The Hound of The Baskervilles by Sir Arthur Conan Doyle

Everyone knows who Sherlock Holmes is; the Victorian era London detective with his iconic cap and pipe has inspired countless film adaptations, including the current series starring Robert Downy Jr, as well as TV series, computer games and even a board game... that I love by the way. When Sir Arthur Conan Doyle created this character over one hundred years ago, I doubt he had in mind the high levels of fame Holmes would reach. Doyle has written over 50 cases for his most famous creation to solve. 

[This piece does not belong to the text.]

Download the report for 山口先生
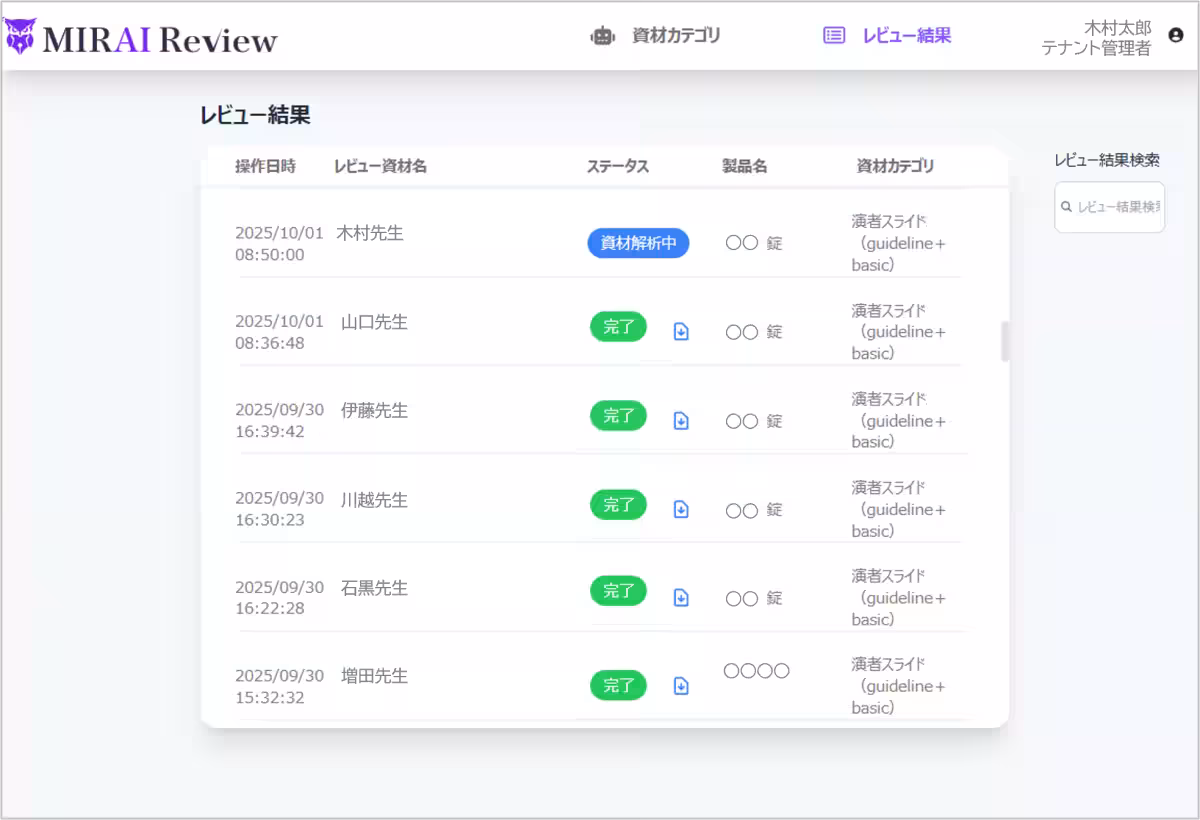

I was drawn to The Hounds of The Baskervilles in particular to be my first Sherlock Homes experience for its surreal element, a frightening hound that stalks the descendants of the Baskerville family to death.  Once I adjusted to the style of writing, which usually takes a couple of pages with a book that's over a hundred years old, you sink into the story's rich, dark mystery. There is always a danger when you read these older books that the plot structure and mystery could seem dated and cliched and even the twist can be unsurprising and obvious. But I found Hounds to hold up extremely well against the test of time. The diary and letters structure never feel very dated. It's well paced, slowly unravelling the clues one by one.   
Smoking can cause cancer, but make you think more clearly.
I love the setting. You can't beat a creepy old house in the middle of the foggy moors. It's the perfect location for this tale. Interestingly for one of Sherlock's most famous outings, he is absent from the majority of the story. Instead, we follow Watson out from smoky London into the foggy English country side. It's from his perspective that the story is told, so you never really get a real insight into the insanely logical and scientific mind of the man himself, who is almost superhuman in his investigative skills.
It's not the longest book and I read it over the course of a couple of days, which is the kind of length I like. You're drawn in quickly and the story unravels without ever getting boring before you reach the final conclusion. The final explanation of the mystery, that if you attempted to figure out yourself would take a lot of guess work, reveals a lot of facts that have been concealed to us as the reader but are of course well known to the great detective. But nevertheless, it was still an really enjoyable ride, full of atmosphere and intrigue.
Well worth a read.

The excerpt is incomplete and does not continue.